For their recent study published in the journal PLOS One, scientists from Ruhr-Universität Bochum in Germany followed the Facebook activity of 179 German students over the course of a year. They were looking for cases of so-called Facebook Addiction Disorder (FAD) based on the Bergen Facebook Addiction Scale, a system developed by University of Bergen researchers that measures factors like mood modification, withdrawal, and relapse in relation to Facebook use.

They wanted to find out whether FAD was linked to other mental health problems. In addition to gauging Facebook compulsion, they also surveyed subjects on their depression and anxiety levels, social support systems, physical health, narcissism, and general satisfaction with life. The results showed a strong correlation between FAD and narcissism. Rather than Facebook making its users more narcissistic, the researchers state that people with narcissistic personalities are at a greater risk of developing the social media addiction.

"Facebook use holds a particular meaning for narcissistic people," they write in the paper. "On Facebook, they can quickly initiate many superficial relationships with new Facebook-friends and get a large audience for their well-planned self-presentation.
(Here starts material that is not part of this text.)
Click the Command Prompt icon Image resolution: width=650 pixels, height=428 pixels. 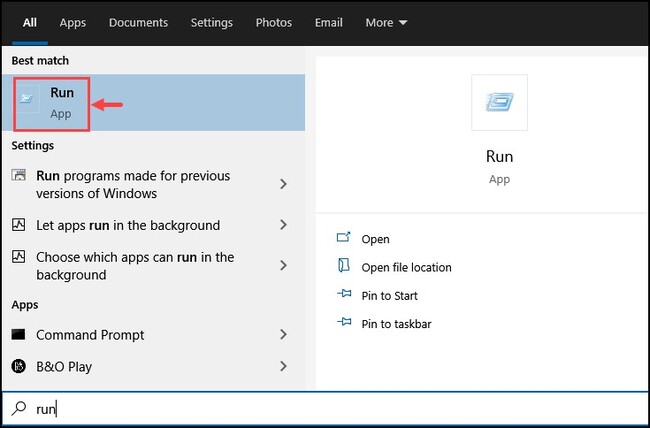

The more Facebook-friends they have, the higher is the possibility that they attain the popularity and admiration they are seeking; whereas in the offline world they might not be as popular since their interaction partners can quickly perceive their low agreeableness and exaggerated sense of self-importance."

The researchers also found a connection between Facebook addiction and higher levels of stress, depression, and anxiety.

Studies investigating Facebook Addiction Disorder have been conducted in the past, but there’s still not enough research to classify it as an official behavioral addiction. The researchers hope their work will lead to similar studies pinning down a link between FAD and mental health consequences.